[Stored items]
⟨
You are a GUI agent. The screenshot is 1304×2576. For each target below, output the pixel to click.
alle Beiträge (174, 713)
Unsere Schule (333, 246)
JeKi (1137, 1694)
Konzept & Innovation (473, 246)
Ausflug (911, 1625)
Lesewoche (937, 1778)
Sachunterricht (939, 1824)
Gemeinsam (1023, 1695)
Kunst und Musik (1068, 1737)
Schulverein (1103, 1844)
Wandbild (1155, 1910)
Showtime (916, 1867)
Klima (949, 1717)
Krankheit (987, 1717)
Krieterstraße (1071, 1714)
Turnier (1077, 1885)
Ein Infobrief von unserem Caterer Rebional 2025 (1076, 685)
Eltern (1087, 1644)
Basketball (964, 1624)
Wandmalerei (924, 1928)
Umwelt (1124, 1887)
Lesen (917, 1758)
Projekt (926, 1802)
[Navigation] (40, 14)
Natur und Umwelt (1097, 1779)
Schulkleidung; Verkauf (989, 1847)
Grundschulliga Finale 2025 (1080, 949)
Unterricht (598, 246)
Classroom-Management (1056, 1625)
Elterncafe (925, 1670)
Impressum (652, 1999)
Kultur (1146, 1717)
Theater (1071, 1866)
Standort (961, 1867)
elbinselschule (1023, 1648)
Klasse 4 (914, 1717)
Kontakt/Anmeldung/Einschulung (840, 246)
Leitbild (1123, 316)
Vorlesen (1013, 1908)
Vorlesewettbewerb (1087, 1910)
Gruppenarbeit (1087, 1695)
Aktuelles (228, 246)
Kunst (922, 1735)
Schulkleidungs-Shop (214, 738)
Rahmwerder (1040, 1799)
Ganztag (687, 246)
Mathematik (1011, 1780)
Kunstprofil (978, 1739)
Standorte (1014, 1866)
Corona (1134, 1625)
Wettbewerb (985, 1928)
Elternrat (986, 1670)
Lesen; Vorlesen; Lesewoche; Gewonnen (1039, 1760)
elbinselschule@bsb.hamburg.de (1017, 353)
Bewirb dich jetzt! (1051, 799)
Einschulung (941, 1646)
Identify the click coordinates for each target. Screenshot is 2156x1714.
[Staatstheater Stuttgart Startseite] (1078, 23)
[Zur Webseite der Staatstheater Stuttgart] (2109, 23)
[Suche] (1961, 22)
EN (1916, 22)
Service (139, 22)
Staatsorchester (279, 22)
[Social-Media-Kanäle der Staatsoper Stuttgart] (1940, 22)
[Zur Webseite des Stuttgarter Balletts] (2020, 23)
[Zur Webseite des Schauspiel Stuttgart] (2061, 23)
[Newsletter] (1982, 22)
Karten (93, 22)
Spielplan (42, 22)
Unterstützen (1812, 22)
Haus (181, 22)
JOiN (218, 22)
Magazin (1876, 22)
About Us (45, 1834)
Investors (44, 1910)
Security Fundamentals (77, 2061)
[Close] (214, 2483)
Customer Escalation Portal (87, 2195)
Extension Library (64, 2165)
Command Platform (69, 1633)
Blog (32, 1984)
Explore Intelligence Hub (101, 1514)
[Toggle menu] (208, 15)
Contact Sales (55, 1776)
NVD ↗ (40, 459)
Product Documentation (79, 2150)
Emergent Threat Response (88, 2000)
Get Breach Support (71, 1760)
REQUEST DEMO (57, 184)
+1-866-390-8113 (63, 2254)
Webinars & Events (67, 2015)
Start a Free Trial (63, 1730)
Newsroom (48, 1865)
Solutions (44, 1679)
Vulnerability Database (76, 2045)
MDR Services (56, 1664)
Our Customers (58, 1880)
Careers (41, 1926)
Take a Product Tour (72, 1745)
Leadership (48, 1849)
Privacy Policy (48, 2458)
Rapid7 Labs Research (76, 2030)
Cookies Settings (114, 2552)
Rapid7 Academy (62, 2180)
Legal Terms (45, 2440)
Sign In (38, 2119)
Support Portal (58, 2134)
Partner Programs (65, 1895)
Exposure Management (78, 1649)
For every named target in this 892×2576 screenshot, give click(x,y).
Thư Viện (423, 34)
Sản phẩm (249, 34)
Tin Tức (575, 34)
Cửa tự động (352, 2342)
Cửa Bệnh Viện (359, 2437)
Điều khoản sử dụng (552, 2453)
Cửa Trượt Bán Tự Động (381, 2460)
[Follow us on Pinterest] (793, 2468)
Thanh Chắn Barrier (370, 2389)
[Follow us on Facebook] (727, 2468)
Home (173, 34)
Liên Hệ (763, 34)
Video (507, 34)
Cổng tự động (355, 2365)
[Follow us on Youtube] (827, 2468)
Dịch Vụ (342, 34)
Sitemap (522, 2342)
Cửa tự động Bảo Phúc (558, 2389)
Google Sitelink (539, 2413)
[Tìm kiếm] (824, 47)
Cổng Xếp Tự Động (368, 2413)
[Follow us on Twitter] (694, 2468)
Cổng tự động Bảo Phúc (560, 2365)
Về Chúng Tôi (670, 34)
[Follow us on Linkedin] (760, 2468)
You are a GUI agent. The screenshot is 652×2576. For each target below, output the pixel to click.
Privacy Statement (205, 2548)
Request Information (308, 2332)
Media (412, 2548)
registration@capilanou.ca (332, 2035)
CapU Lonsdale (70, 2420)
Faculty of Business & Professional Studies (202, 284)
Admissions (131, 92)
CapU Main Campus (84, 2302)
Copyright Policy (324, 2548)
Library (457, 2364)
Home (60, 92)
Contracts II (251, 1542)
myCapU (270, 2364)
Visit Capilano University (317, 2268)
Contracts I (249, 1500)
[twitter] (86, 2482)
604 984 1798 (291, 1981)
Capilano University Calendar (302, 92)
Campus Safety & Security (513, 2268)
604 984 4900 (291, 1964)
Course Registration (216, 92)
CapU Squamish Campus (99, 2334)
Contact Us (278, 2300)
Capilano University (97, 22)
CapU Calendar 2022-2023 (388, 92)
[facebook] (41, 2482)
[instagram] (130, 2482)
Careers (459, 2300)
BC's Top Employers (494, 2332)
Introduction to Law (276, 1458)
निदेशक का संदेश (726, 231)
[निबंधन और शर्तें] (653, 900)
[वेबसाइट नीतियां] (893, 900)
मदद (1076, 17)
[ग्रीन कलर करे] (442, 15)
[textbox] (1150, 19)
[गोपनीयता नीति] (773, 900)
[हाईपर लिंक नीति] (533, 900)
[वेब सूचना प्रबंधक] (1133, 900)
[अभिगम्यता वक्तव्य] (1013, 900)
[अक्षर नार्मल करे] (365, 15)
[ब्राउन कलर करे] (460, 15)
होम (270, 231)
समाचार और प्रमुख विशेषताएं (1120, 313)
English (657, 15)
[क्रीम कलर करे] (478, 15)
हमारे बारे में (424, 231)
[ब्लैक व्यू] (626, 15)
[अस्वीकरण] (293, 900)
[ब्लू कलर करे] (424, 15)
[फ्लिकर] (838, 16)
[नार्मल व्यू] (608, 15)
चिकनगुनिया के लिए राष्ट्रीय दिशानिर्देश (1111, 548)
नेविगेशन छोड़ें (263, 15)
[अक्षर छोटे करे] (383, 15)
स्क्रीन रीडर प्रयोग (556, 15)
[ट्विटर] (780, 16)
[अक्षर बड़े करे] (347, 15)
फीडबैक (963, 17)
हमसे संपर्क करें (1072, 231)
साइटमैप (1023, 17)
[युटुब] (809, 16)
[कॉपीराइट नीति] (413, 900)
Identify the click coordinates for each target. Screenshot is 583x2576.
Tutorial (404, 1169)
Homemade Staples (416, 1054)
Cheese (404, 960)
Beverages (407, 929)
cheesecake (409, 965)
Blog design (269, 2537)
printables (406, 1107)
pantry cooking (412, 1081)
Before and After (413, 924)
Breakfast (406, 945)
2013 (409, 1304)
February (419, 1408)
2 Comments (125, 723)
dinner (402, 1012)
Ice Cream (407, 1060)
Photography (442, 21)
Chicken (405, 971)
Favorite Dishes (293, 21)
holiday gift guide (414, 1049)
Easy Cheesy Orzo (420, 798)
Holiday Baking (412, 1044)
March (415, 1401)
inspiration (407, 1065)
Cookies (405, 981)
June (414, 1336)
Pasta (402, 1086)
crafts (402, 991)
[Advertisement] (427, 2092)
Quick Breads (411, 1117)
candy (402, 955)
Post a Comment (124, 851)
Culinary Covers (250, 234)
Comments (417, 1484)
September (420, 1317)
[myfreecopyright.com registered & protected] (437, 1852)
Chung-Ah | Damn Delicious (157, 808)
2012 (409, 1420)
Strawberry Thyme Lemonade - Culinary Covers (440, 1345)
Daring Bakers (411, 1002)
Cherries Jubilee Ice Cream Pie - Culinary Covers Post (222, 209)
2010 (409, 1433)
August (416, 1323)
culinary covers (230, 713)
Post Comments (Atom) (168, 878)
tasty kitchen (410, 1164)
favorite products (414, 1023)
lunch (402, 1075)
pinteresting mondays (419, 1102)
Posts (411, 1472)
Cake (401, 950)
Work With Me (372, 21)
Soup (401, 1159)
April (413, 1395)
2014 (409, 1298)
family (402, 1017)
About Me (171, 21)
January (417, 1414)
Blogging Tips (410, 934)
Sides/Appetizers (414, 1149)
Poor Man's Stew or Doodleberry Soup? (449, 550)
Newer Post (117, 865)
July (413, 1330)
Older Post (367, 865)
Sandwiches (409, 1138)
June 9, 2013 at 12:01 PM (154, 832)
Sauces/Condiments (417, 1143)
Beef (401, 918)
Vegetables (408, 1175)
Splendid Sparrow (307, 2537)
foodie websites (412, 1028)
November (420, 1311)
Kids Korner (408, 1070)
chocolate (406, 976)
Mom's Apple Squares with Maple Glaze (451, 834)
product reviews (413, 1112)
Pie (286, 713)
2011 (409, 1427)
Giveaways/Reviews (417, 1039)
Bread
⟩
Try it → Print exactly the lines from the one with "Cake (401, 950)" through the end of the data, inclusive.

Solution →
Cake (401, 950)
Work With Me (372, 21)
Soup (401, 1159)
April (413, 1395)
2014 (409, 1298)
family (402, 1017)
About Me (171, 21)
January (417, 1414)
Blogging Tips (410, 934)
Sides/Appetizers (414, 1149)
Poor Man's Stew or Doodleberry Soup? (449, 550)
Newer Post (117, 865)
July (413, 1330)
Older Post (367, 865)
Sandwiches (409, 1138)
June 9, 2013 at 12:01 PM (154, 832)
Sauces/Condiments (417, 1143)
Beef (401, 918)
Vegetables (408, 1175)
Splendid Sparrow (307, 2537)
foodie websites (412, 1028)
November (420, 1311)
Kids Korner (408, 1070)
chocolate (406, 976)
Mom's Apple Squares with Maple Glaze (451, 834)
product reviews (413, 1112)
Pie (286, 713)
2011 (409, 1427)
Giveaways/Reviews (417, 1039)
Bread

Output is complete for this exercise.